> Task objective
Give again, word for word, the line holding "This screenshot has width=1598, height=863." and every line after it through the end of the data below. Omit pictures.

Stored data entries
********

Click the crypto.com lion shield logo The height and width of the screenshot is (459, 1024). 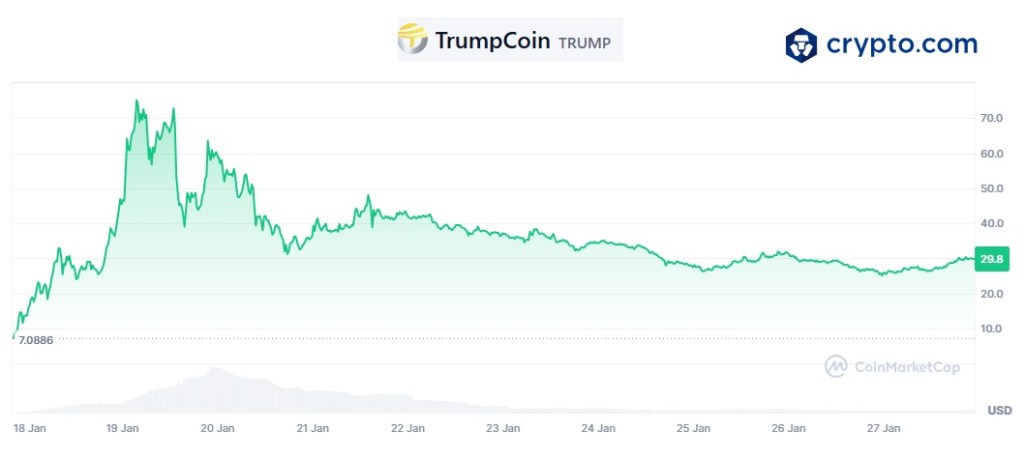[x=801, y=45]
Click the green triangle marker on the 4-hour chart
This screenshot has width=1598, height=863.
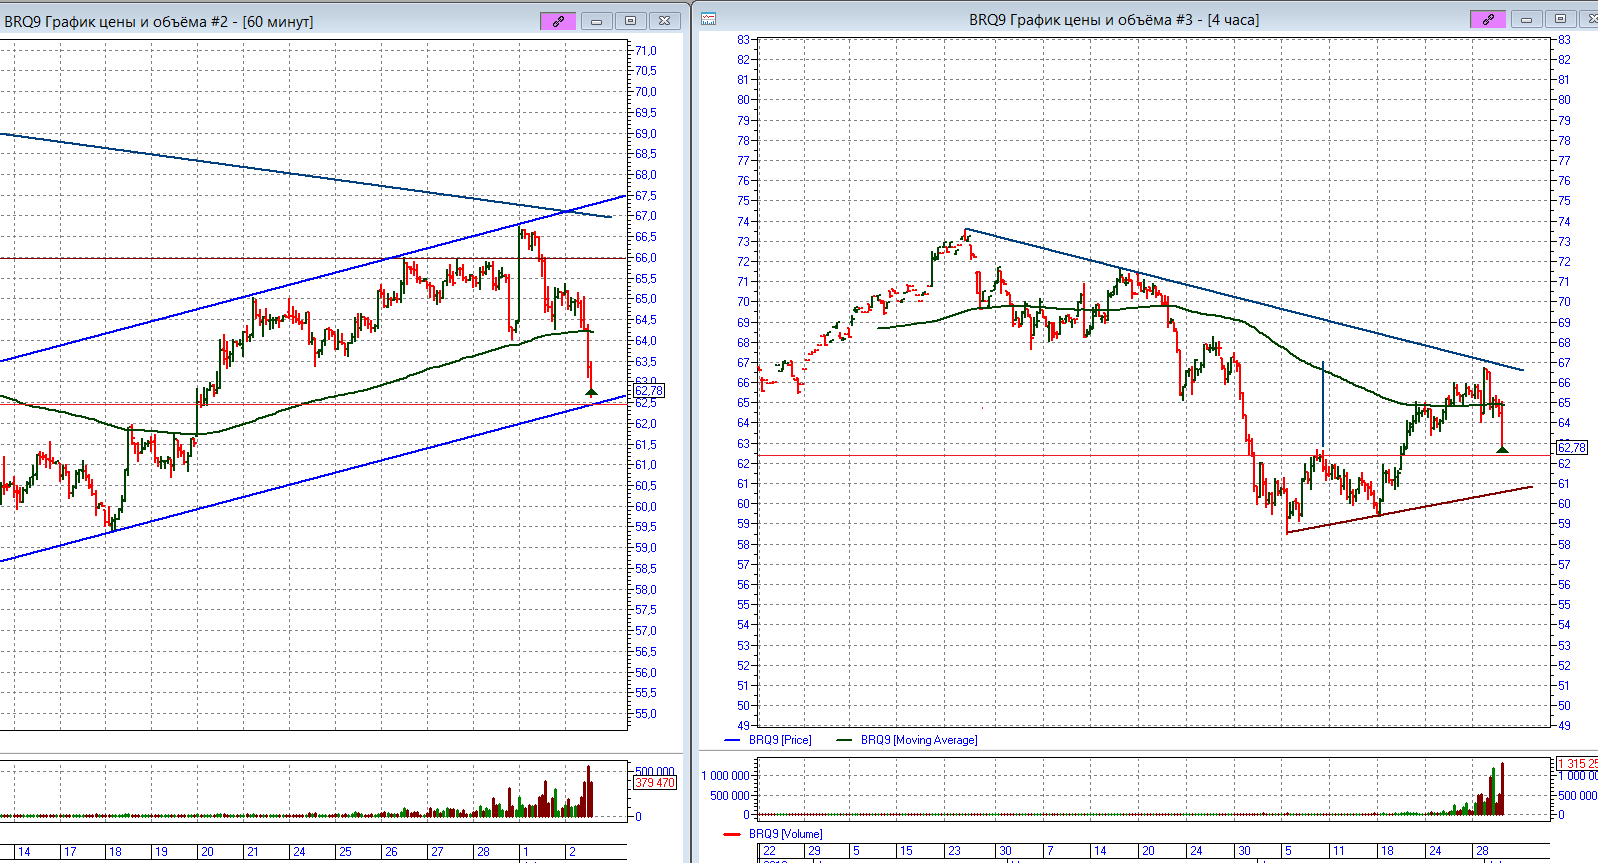click(x=1502, y=449)
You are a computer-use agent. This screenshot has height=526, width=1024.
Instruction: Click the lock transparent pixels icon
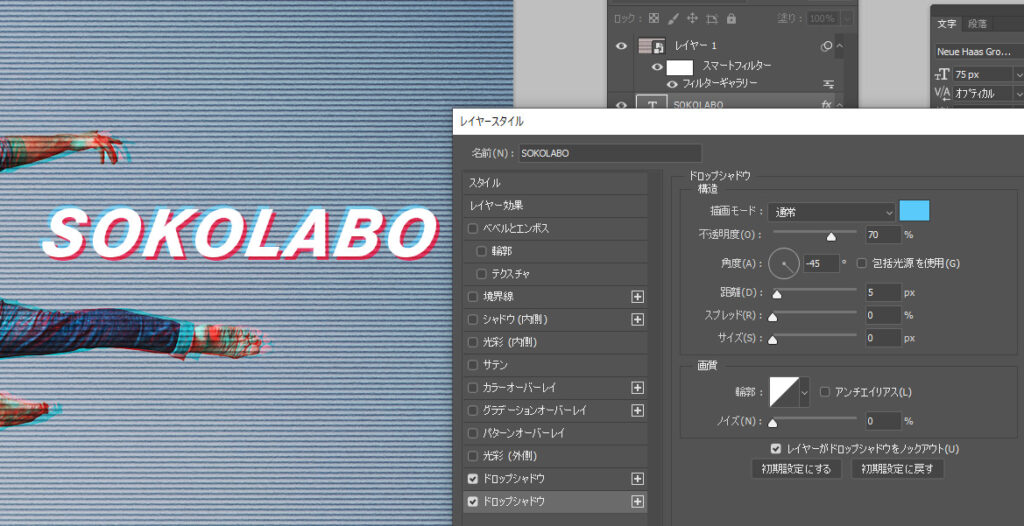click(653, 18)
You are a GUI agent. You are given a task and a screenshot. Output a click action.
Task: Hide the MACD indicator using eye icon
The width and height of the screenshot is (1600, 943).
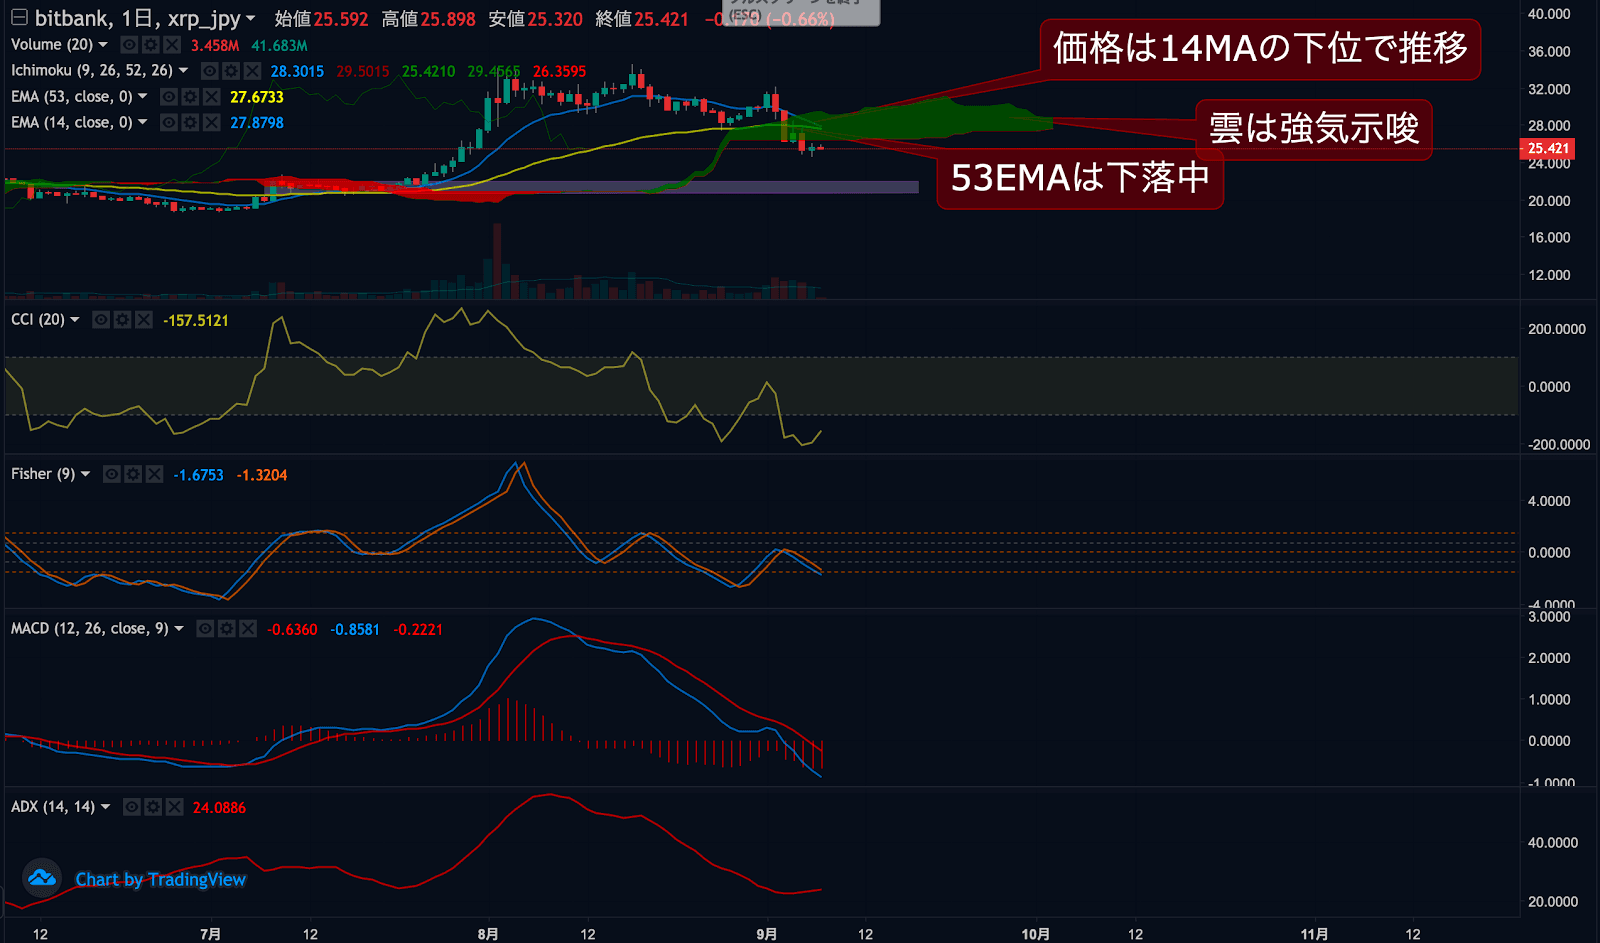pos(205,629)
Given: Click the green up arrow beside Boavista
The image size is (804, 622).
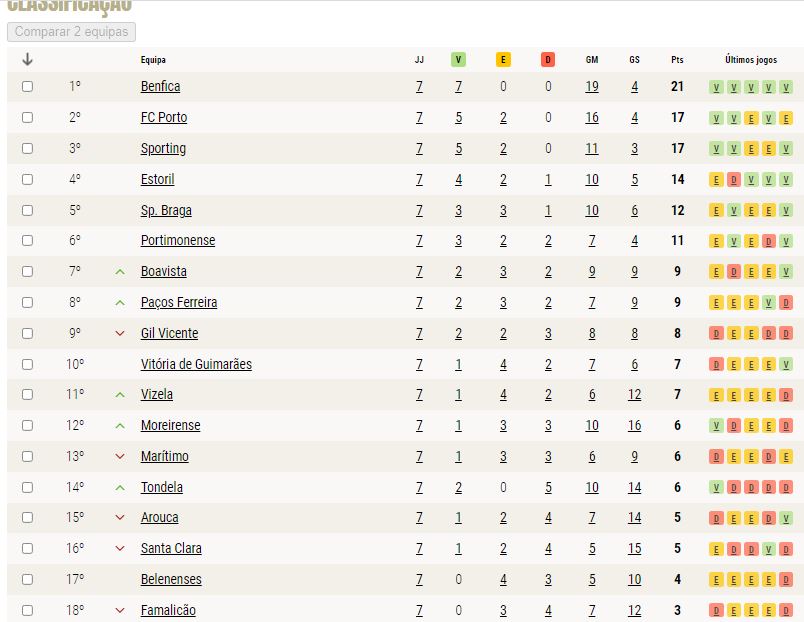Looking at the screenshot, I should click(120, 272).
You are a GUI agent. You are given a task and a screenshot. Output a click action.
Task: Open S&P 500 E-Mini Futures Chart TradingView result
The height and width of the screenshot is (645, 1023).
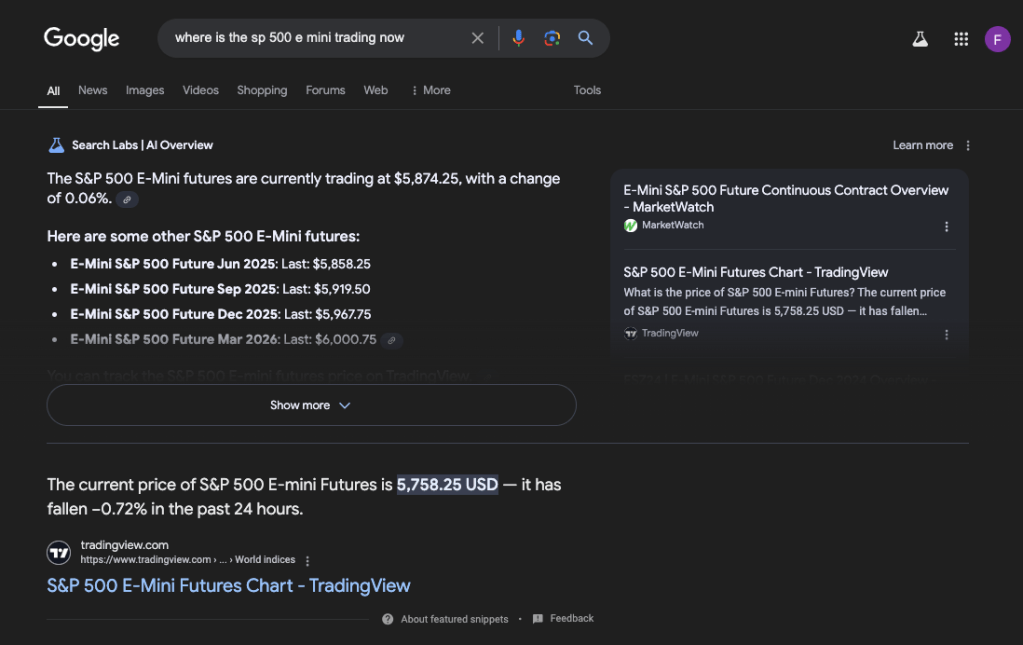pos(228,585)
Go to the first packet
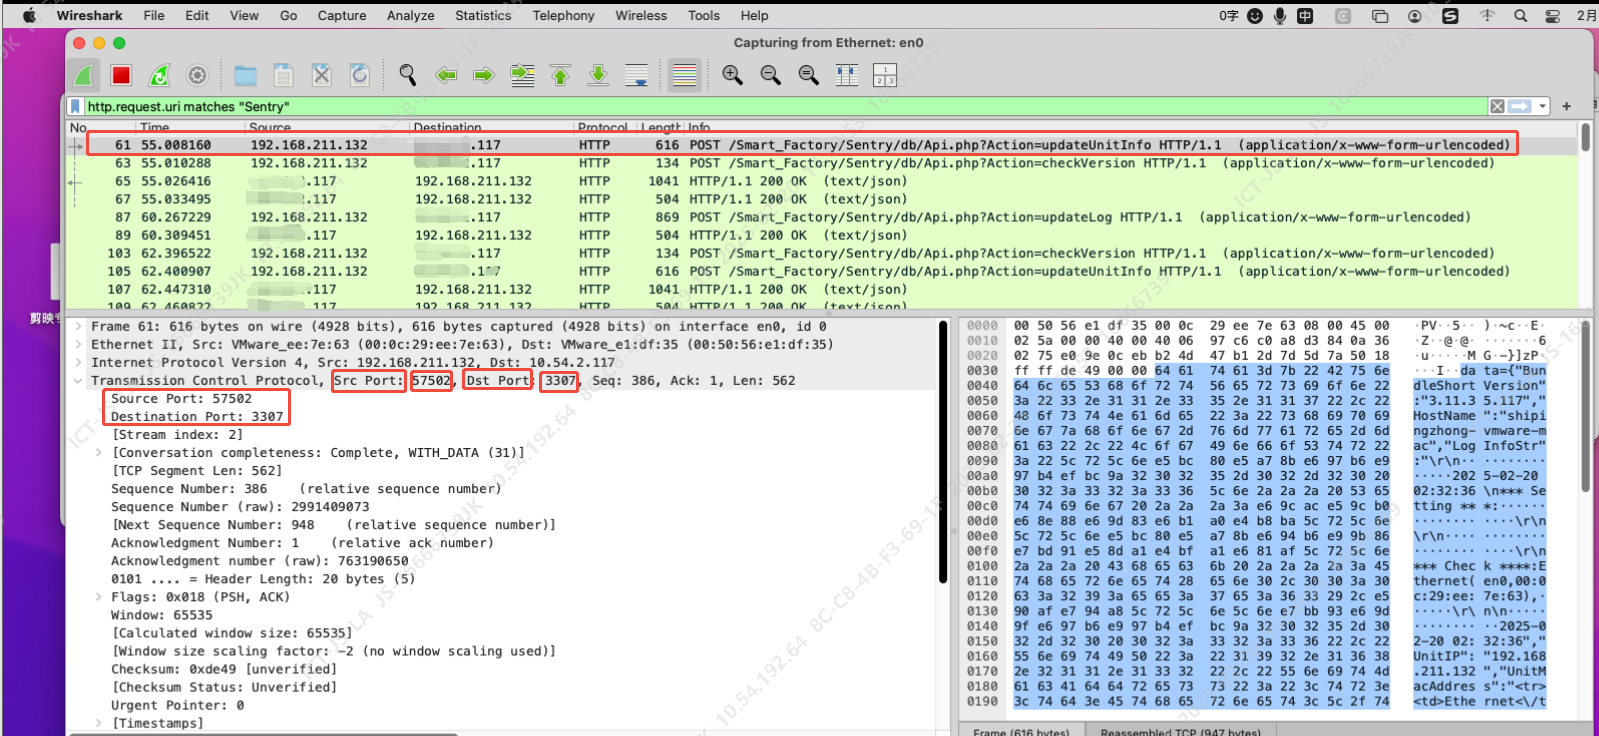 coord(560,75)
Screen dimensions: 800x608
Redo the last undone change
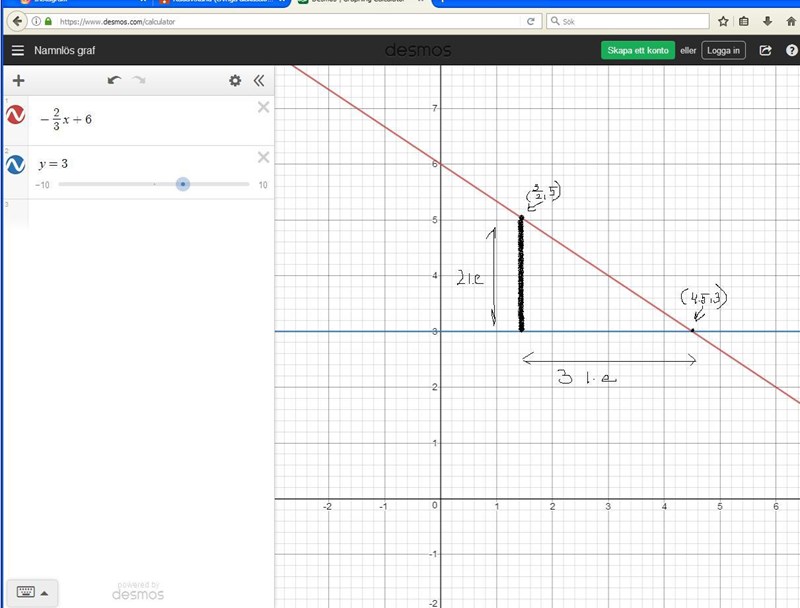click(139, 81)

********

> Output for this task
This screenshot has width=1598, height=863.
click(x=1502, y=449)
You are a computer-use agent. This screenshot has height=526, width=1024.
Instruction: Click the lock transparent pixels icon
click(653, 18)
You are a GUI agent. You are given a task and a screenshot. Output a click action.
Task: Hide the MACD indicator using eye icon
The width and height of the screenshot is (1600, 943).
pos(205,629)
Given: Click the green up arrow beside Boavista
The image size is (804, 622).
Looking at the screenshot, I should click(120, 272).
You are a GUI agent. You are given a task and a screenshot. Output a click action.
Task: Open S&P 500 E-Mini Futures Chart TradingView result
The height and width of the screenshot is (645, 1023).
pos(228,585)
Go to the first packet
 coord(560,75)
Screen dimensions: 800x608
Redo the last undone change
click(139, 81)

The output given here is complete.